The second-largest and second-longest running meet in Northern Nevada features more than 20 schools this year and kicks off at 9 a.m. on Saturday at the Edward Arciniega Complex.

Fallon boys coach Steve Heck and girls coach Paul Orong said the Elks is when the season really begins. The past two weeks the Greenwave coaches have used meets in Fernley and Silver Springs as an indicator of where their athletes will compete.

In addition, Heck said practice is used for getting into shape and working on technique in the various events.

“The fact we are able to bring in a large amount of schools shows the quality,” Heck said. “We got great volunteers who come back every year.
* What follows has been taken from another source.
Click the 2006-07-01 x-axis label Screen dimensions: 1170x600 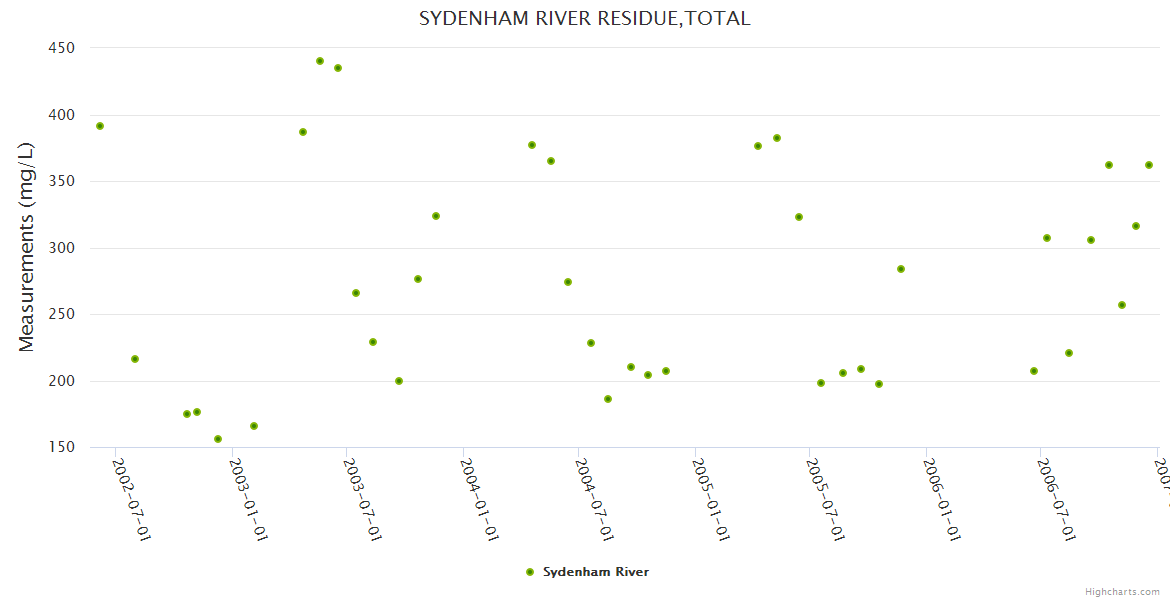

We don’t have amateurs out there. I think it’s one of the best meets in Northern Nevada.”

The meet is sponsored by the Fallon Elks Lodge, which organizes the event with dozens of volunteers. Heck, who has been a coach or athlete in nearly half (18) of the Elks meets, said he tries to round up between 50-75 people to work the meet.

“Us and the Reed Invitational are the best invitationals,” Orong said. “We get about 1,200 kids … and really it’s the first time where you see how you’re going to shape up. This is where the season starts.”

The old track, which was replaced two years ago, developed holes and cracks that runners had to avoid. Now the track has been replaced, Heck said some of those schools who withdrew have returned now that Fallon has one of the top facilities in the region.

This season Fallon has upgraded its high jump and pole vault pits and new runways. A future project for Heck and Orong, though, is to obtain new hurdles and eventually build another runway to run parallel to the grandstand.

“We just want to upgrade the facility and running good meets,” Heck said.

Even with upgrades to the track, several Division I schools in Reno bailed on the meet this season. Nevertheless, more than 20 schools will compete at the invitational making it the second largest regular-season meet in the North. Only the two-day Reed Invitational is larger.

Heck and Orong, though, do have eyes for expansion and extended invites to Del Oro High School in Loomis, Calif., several years ago. Fallon crosses the Sierra twice a year to compete in Del Oro and one other California meet, so Heck and Orong thought an invitation to some of those schools would be in order.

Those schools, however, have yet to make the trek to Fallon in large part because of the schizophrenic weather in the Sierra. Hopefully, Heck and Orong said, they will be able to bring in competition from northern California.

“It’s tough to lure them because they have to come over the mountain,” Heck said. “Secondly, in the Sacramento area there are meets all over the place. I think everybody here would enjoy having some of those schools over here.”

While the California hopes are on hold, Orong said the Elks meet raises the intensity level of the athletes.